The required values are $f\left( g\left( x \right) \right)=x$ and $g\left( f\left( x \right) \right)=x$. And the functions $f\left( x \right)=\sqrt[3]{x-4}$ and $g\left( x \right)={{x}^{3}}+4$ are inverses of each other.
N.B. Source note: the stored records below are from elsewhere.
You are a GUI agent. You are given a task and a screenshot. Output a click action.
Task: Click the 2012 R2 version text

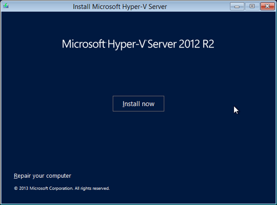(x=200, y=44)
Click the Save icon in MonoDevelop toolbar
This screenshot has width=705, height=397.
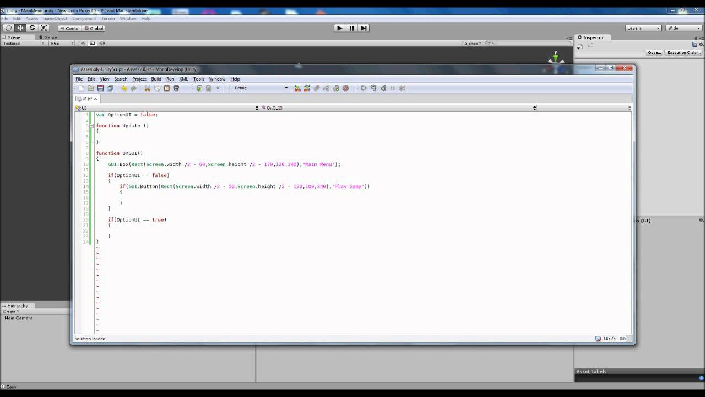tap(101, 88)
Consider the functions: $f\left( x \right)=\sqrt[3]{x-4}$ and $g\left( x \right)={{x}^{3}}+4$ The equation for $f$ is given as: $f\left( x \right)=\sqrt[3]{x-4}$ Replace $x$ with $g\left( x \right)$ \begin{align} & f\left( g\left( x \right) \right)=\sqrt[3]{g\left( x \right)-4} \\ & =\sqrt[3]{\left( {{x}^{3}}+4 \right)-4} \\ & =\sqrt[3]{{{x}^{3}}} \\ & =x \end{align} Now, to find $g\left( f\left( x \right) \right)$ Consider the function $g\left( x \right)$: $g\left( x \right)={{x}^{3}}+4$ Replace $x$ with $f\left( x \right)$ \begin{align} & g\left( f\left( x \right) \right)={{\left( f\left( x \right) \right)}^{3}}+4 \\ & ={{\left( \sqrt[3]{x-4} \right)}^{3}}+4 \\ & =\left( x-4 \right)+4 \\ & =x \end{align} Because $g$ is inverse of $f$ (and vice-versa), the inverse notation can be used: $f\left( x \right)=\sqrt[3]{x-4}$ and $\text{ }{{f}^{-1}}\left( x \right)={{x}^{3}}+4$ It can be easily observed that ${{f}^{-1}}$ can be expressed in $f$ if cube root property is applied. \begin{align} & \text{ }{{f}^{-1}}\left( x \right)={{x}^{3}}+4 \\ & =g\left( x \right) \end{align} Hence, the required values are $f\left( g\left( x \right) \right)=x$ and $g\left( f\left( x \right) \right)=x$. And the functions $f\left( x \right)=\sqrt[3]{x-4}$ and $g\left( x \right)={{x}^{3}}+4$ are inverses of each other.